Inspection, plotting and validation

from scikit_opls.plotting import OPLSScoresDisplay, SPlotDisplay
from scikit_opls.validation import permutation_test

model.vip_                                     # predictive VIP per feature (lazy)

# Draw score plot (t_pred vs t_ortho). Supports component selection for multi-component PLS
OPLSScoresDisplay.from_estimator(
    model, X, y, predictive_component=0, orthogonal_component=0
)

# Draw S-plot (covariance vs correlation) for a specific predictive component
SPlotDisplay.from_estimator(model, X, component=0)

# Permutation significance testing
permutation_test(OPLS(n_orthogonal=2), X, y)

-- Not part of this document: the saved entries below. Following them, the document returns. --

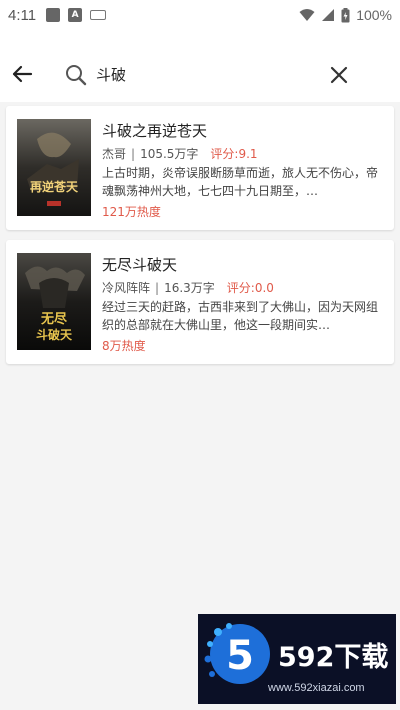  What do you see at coordinates (22, 74) in the screenshot?
I see `arrow-left-icon` at bounding box center [22, 74].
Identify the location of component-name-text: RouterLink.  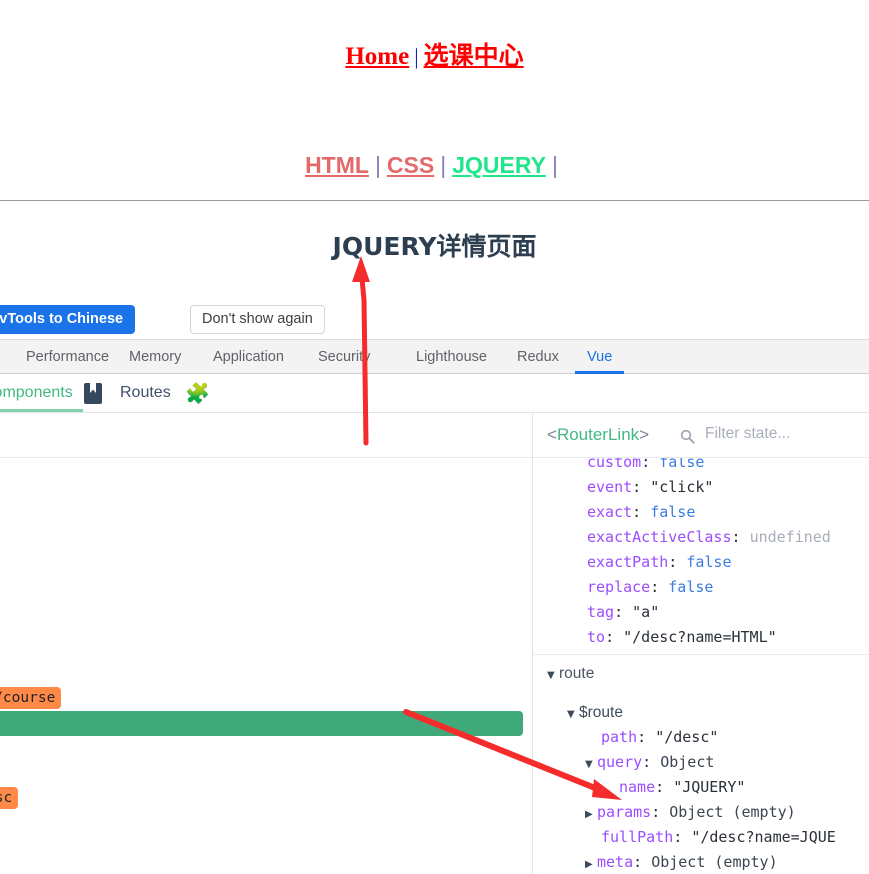
(598, 434).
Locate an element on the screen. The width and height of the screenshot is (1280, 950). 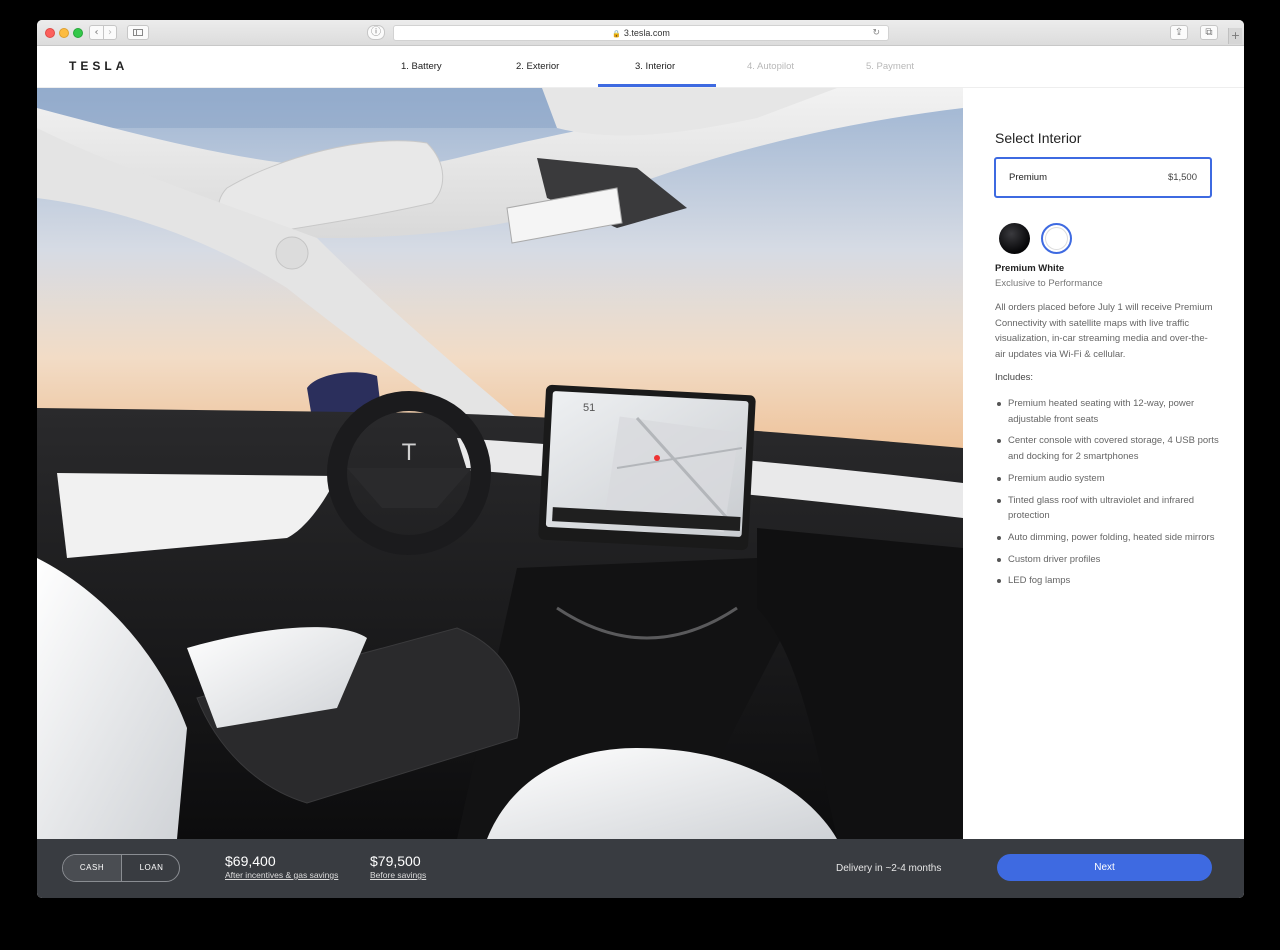
zoom-window-button is located at coordinates (78, 33).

Pipeline support in plotting

Diagnostic plotting displays support OPLS, OPLSDA, pipelines ending in one, and fitted search meta-estimators exposing best_estimator_ around either shape. When passing a pipeline, pass raw X as expected by the pipeline. When passing the final OPLS step directly, pass the already transformed matrix. For pipeline S-plots, points are in the transformed feature space received by the final OPLS step.